EXERCISE GOAL:
Pick every line from the data that holds the word "agent".

Entries taken from a collection
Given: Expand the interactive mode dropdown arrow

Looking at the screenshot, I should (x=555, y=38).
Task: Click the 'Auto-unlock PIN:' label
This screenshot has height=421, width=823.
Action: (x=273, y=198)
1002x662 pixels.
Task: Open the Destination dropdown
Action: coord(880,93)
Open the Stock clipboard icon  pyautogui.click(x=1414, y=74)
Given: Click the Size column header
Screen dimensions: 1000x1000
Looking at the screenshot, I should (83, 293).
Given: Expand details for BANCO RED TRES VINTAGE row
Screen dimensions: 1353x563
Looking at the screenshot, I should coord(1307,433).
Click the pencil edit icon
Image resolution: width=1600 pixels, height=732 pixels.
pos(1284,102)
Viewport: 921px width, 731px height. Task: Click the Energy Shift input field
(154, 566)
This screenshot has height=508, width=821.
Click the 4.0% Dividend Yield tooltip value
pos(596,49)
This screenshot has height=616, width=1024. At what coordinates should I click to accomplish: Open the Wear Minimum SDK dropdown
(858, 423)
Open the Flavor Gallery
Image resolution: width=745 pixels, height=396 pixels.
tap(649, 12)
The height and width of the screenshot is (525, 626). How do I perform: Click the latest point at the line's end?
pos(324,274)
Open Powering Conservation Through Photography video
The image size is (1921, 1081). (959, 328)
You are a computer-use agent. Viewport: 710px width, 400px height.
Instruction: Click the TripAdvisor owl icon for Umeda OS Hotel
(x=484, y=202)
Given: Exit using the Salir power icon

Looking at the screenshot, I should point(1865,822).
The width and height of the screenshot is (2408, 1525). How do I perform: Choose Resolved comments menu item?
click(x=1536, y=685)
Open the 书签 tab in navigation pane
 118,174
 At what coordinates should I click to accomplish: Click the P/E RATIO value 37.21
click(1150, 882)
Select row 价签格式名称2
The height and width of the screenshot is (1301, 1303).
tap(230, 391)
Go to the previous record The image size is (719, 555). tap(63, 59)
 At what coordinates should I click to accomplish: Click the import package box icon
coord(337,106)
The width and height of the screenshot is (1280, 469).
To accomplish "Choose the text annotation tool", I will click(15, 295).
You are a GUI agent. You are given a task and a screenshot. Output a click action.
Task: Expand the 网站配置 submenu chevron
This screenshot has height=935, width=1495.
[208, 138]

ANSWER FOR THE TASK:
You are a computer-use agent. Viewport: 710px width, 400px height.
You are a GUI agent. You are given a task and a screenshot. Output a click action.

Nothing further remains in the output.